Packages

import tensorflow as tf
import tensorflow_probability as tfp

import numpy as np
import matplotlib.pyplot as plt

tfd = tfp.distributions
tfpl = tfp.layers
tfb = tfp.bijectors

plt.rcParams['figure.figsize'] = (10, 6)
print("Tensorflow Version: ", tf.__version__)
print("Tensorflow Probability Version: ", tfp.__version__)
Tensorflow Version:  2.5.0
Tensorflow Probability Version:  0.13.0

Overview

The transformedDistribution is sort of distribution that can be defined by another base distribution and a bijector object. Tensorflow Probability offers transformed distribution object with consistent API that can use same methods and properties of other distribution.

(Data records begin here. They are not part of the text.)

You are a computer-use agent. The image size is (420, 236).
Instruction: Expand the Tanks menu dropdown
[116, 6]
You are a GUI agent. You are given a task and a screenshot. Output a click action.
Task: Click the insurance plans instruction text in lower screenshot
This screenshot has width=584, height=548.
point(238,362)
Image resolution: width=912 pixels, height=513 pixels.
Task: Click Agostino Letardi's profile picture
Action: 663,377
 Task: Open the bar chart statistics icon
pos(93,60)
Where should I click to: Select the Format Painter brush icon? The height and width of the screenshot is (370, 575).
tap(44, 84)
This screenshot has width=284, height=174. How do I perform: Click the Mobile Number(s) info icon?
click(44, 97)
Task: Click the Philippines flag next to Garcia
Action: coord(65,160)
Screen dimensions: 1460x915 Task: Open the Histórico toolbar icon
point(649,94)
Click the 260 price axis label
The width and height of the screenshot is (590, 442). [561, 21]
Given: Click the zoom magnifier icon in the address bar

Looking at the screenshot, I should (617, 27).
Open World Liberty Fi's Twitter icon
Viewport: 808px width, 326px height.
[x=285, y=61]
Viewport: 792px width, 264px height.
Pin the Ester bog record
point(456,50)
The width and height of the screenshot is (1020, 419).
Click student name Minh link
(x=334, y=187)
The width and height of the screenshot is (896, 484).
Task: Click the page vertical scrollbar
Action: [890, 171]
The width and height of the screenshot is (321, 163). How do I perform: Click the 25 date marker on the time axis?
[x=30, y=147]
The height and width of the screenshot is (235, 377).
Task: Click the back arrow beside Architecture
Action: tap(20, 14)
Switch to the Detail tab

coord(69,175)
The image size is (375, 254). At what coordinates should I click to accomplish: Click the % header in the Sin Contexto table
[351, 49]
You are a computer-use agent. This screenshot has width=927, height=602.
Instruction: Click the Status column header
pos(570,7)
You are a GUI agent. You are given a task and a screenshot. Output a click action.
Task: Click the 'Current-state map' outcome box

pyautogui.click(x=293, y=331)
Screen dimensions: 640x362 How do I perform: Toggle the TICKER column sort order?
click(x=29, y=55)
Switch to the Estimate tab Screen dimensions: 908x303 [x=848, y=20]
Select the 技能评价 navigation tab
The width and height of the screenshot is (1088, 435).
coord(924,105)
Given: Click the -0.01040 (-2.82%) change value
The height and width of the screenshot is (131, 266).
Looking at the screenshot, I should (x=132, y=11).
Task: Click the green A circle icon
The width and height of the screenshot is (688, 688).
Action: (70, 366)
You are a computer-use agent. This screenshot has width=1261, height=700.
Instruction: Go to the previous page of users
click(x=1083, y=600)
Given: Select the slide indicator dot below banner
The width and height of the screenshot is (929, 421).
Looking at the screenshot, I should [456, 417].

normal = tfd.Normal(loc=0., scale=1.)
z = normal.sample(3)
z
<tf.Tensor: shape=(3,), dtype=float32, numpy=array([-2.270398  ,  0.18898423, -0.73362327], dtype=float32)>
scale_and_shift = tfb.Chain([tfb.Shift(1.), tfb.Scale(2.)])
x = scale_and_shift.forward(z)
x
<tf.Tensor: shape=(3,), dtype=float32, numpy=array([-3.5407958 ,  1.3779684 , -0.46724653], dtype=float32)>
log_prob_z = normal.log_prob(z)
log_prob_z
<tf.Tensor: shape=(3,), dtype=float32, numpy=array([-3.4962916, -0.936796 , -1.18804  ], dtype=float32)>
log_prob_x = (log_prob_z - scale_and_shift.forward_log_det_jacobian(z, event_ndims=0))
log_prob_x
<tf.Tensor: shape=(3,), dtype=float32, numpy=array([-4.189439 , -1.6299431, -1.8811872], dtype=float32)>

Note that, the event_ndims argument means the number of rightmost dimensions of z make up the event shape. So in the above case, the log of the jacobian determinant is calculated for each element of the tensor z.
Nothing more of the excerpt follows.